Objective: Medication dosing errors are of particular concern in hospitalized children. Avoidance of such errors is essential to quality improvement and patient safety. Computerized provider order entry (CPOE) systems with clinical decision support (CDS) have the potential to reduce medication errors. The objective of this study was to evaluate provider response to the dosing alerts in a CPOE system with CDS for pediatric inpatients and to identify differences in provider response based on clinician specialty.

Patients and methods: We conducted a retrospective analysis of all medication dosing alerts over a 1-year period (January 1 through December 31, 2008) for all pediatric inpatients at Hospital for Special Surgery. Alerts were analyzed with respect to medication dosing, prescriber, and action taken by the prescriber after the alert was triggered (i.e., accepted suggested change, ignored recommendation/overrode, or cancelled the order).

Results: During the study period, 18,163 medication orders were placed and 1,024 dosing alerts were fired. Overdosing of medications accounted for 91% of the alerts and underdosing 9%. The pediatric-trained providers ignored more alerts and cancelled fewer orders than the non-pediatric-trained providers (p<0.001).
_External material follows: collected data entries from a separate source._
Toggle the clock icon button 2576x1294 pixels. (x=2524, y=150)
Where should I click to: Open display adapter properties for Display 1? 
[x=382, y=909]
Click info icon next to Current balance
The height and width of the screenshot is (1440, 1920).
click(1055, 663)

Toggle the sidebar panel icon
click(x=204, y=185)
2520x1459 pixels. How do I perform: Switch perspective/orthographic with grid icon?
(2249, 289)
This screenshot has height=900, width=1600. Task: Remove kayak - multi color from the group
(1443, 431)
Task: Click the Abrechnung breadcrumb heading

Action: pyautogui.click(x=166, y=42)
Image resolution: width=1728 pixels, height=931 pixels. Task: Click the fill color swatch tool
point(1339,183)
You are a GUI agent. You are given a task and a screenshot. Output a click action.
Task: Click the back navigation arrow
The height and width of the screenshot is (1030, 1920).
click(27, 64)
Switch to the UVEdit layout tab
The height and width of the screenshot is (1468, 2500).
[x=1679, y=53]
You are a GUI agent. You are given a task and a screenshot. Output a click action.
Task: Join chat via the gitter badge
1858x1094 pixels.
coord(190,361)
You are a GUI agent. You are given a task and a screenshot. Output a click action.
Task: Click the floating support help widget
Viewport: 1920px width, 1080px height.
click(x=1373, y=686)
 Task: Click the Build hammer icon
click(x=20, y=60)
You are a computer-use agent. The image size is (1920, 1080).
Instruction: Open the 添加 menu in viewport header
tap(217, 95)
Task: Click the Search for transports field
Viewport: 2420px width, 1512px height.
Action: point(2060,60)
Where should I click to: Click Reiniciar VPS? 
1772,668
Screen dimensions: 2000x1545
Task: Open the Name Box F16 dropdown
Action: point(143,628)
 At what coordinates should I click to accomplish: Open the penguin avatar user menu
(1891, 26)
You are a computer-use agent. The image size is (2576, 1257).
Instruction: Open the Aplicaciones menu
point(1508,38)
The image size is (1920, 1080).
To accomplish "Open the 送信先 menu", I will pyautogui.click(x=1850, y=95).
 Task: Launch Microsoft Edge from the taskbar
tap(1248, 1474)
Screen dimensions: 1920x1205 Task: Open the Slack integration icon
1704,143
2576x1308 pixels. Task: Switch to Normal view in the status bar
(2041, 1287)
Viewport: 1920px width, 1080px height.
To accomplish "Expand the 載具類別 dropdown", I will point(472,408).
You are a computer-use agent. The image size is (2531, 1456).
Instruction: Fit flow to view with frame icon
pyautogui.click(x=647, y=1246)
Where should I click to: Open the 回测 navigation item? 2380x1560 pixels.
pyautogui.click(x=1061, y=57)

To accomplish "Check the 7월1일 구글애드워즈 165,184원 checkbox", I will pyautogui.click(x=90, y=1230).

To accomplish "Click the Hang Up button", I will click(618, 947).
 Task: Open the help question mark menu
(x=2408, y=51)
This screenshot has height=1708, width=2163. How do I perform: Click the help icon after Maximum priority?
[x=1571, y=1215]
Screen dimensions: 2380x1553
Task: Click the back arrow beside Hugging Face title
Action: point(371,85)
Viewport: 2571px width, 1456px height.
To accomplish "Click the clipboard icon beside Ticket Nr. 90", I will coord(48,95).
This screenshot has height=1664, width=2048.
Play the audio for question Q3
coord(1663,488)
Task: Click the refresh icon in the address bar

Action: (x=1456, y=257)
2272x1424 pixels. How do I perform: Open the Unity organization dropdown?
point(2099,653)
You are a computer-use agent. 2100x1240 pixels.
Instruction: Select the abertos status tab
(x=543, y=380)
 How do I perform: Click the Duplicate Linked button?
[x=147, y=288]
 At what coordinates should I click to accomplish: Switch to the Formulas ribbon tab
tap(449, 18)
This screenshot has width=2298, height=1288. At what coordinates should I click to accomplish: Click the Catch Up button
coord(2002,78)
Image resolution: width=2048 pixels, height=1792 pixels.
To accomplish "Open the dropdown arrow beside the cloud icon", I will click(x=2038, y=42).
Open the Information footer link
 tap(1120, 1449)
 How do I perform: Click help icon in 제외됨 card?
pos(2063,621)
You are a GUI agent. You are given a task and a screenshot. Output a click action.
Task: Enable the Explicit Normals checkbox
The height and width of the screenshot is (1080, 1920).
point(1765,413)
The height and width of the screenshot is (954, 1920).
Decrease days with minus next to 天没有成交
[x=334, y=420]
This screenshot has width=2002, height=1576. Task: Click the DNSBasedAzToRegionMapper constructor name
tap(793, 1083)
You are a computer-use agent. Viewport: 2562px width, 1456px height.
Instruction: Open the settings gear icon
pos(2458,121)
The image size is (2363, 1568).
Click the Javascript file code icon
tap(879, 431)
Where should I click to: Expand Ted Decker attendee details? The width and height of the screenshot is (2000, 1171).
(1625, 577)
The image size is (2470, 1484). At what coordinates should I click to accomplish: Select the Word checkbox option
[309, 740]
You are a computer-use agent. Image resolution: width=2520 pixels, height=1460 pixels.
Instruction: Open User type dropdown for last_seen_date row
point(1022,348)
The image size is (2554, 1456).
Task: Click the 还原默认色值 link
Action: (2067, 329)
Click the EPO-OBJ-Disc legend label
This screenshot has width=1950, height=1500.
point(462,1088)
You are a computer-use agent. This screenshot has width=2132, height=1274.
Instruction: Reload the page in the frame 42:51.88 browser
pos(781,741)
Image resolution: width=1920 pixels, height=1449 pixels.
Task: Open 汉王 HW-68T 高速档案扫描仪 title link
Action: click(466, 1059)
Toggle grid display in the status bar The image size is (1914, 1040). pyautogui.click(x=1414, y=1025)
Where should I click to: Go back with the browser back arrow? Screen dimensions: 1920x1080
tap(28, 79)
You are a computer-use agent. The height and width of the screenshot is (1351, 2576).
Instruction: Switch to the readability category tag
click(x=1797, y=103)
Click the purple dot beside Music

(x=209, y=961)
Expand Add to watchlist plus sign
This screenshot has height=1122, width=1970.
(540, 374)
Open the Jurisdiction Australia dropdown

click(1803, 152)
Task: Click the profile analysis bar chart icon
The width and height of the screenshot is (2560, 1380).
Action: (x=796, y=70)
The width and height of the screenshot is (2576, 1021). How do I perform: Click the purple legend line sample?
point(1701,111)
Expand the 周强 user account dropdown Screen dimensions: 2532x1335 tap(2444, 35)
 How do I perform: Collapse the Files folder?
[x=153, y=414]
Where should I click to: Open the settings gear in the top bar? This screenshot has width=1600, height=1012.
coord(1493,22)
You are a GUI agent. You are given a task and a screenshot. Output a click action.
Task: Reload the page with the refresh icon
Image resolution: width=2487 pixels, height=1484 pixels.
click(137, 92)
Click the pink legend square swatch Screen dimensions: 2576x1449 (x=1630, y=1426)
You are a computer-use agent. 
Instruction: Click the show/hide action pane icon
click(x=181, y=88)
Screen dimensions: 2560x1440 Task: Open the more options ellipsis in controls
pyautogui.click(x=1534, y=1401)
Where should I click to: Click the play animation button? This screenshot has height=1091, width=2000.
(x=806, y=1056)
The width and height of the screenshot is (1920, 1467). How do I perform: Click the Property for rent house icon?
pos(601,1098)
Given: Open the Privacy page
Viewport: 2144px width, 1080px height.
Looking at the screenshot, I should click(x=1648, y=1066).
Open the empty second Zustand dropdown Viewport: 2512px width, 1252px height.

Both groups changed the order similarly based on CDS recommendations.

Conclusions: Differences in response to CDS were found between pediatric-trained and non-pediatric-trained providers caring for pediatric patients; however, both groups changed orders based on CDS similarly. CPOE with built-in CDS may be of particular value when providers with different specialties and types of training are caring for pediatric patients.